Clb3 and Clb4 Can Stimulate Replication Initiation in the Presence of Swe1. We also tested whether Swe1 blocks the function of early expressed CLB3 and CLB4. In contradiction to a previous report that early expression of CLB4 in place of CLB5 did not effectively activate origins (12), we observed that early expression of Clb4 advanced S-phase by ≈24 min (Fig. 1C). Deletion of SWE1 further advanced S-phase in clb5::CLB4 clb6Δ cells by ≈12 min. Early expression of Clb3 in clb5Δ clb6Δ cells also advanced replication initiation, in this case by ≈36 min, which was similar to the effect of Clb2 or Clb4 early expression in the absence of Swe1 (Fig. 1 A and C). Deletion of SWE1 in clb5::CLB3 clb6Δ cells advanced S-phase by a small (≈6 min) but reproducible degree (Fig. 1C). The DNA content of unsynchronized cultures supported these findings, because early expression of Clb3 or Clb4 with and, to a greater degree, without Swe1 decreased the proportion of cells with unreplicated DNA content (Fig. 1C). Together, these findings demonstrate that mitotic cyclins can effectively target Cdk1 toward essential replication factors. Our results further demonstrate that Swe1 strongly inhibits Clb2, has intermediate activity toward Clb3 and Clb4, and does not inhibit Clb5 or Clb6, at least toward replication substrates in this in vivo assay (Fig. 1A; for effect on Clb5, compare clb6Δ and clb6Δ swe1Δ, and data is not shown for Clb6).

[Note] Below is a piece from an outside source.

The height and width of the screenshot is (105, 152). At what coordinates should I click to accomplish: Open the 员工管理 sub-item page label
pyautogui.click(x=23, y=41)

Late-Firing Replication Origins Can Use Any Clb-Cdk1 for Activation. Next, we examined in more detail the function of mitotic cyclins in origin initiation, particularly late-firing origins. Previous studies have shown that late origin firing is defective in cells lacking Clb5 and that early expression of Clb2 does not compensate for lack of Clb5 (12, 25). However, we suspected that regulation by Swe1 could explain the failure of Clb2 to activate late origins in the previous study. To test this hypothesis, we examined initiation at one early (ARS305) and two late-firing origins (ARS603 and ARS1011) by using 2D agarose gel electrophoresis analysis of replication structures. Efficient activation of all three origins occurred in wild-type cells, indicated by the presence of “bubble” and “large Y” structures (Fig. 2A, filled and open arrowheads, respectively). In clb5Δ cells, early origin firing was efficient; however, late origin firing was inefficient, indicated by an almost complete absence of a bubble arc and corresponding increase in smaller Y structures, which are particularly apparent at the apex of the Y arc (Fig. 2A, double arrowhead). Individually, early expression of Clb2 (clb5::CLB2) or elimination of Swe1 (clb5Δ swe1Δ) increased only very slightly the efficiency of late origin firing in clb5Δ cells (Fig. 2A). However, early expression of Clb2 along with deletion of Swe1 (clb5::CLB2 swe1Δ) significantly increased the frequency of late origin firing in clb5Δ cells, indicating that Clb2 is able to activate late-firing origins (Fig. 2A, compare the relative intensities of bubble and large Y structures to the ascending Y arc and apex of the Y arc).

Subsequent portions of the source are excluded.